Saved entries
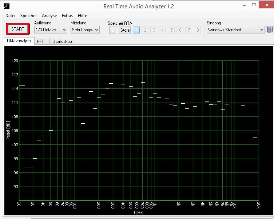Click the small button left of Store
The height and width of the screenshot is (219, 274).
pyautogui.click(x=113, y=30)
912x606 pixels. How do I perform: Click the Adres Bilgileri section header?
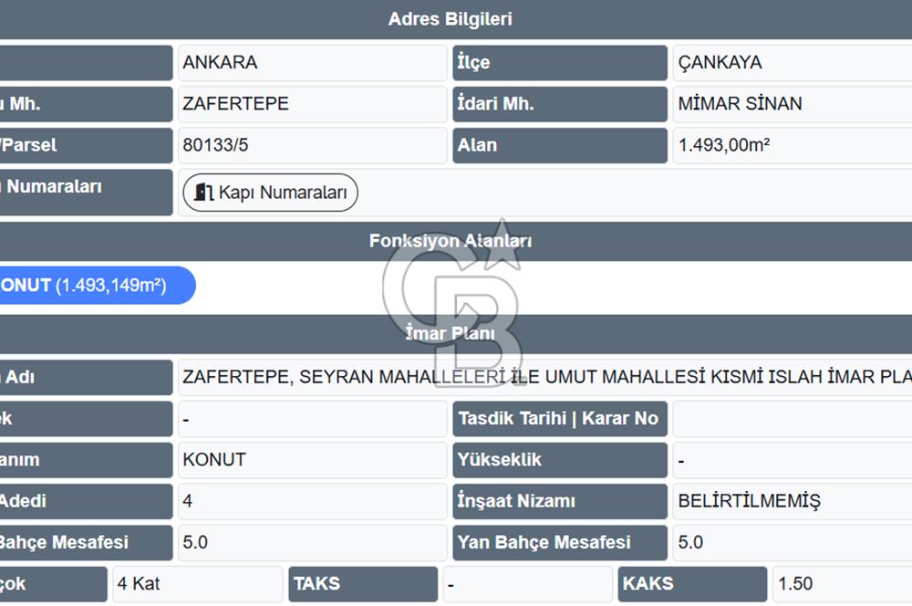(x=451, y=18)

§ Assignment:
All lines from the line with "912x606 pixels. How" through the final line of the data, both included, are to be repeated exactly; no other lines and no pictures.

§ Response to this exercise:
912x606 pixels. How do I perform: Click the Adres Bilgileri section header?
(x=451, y=18)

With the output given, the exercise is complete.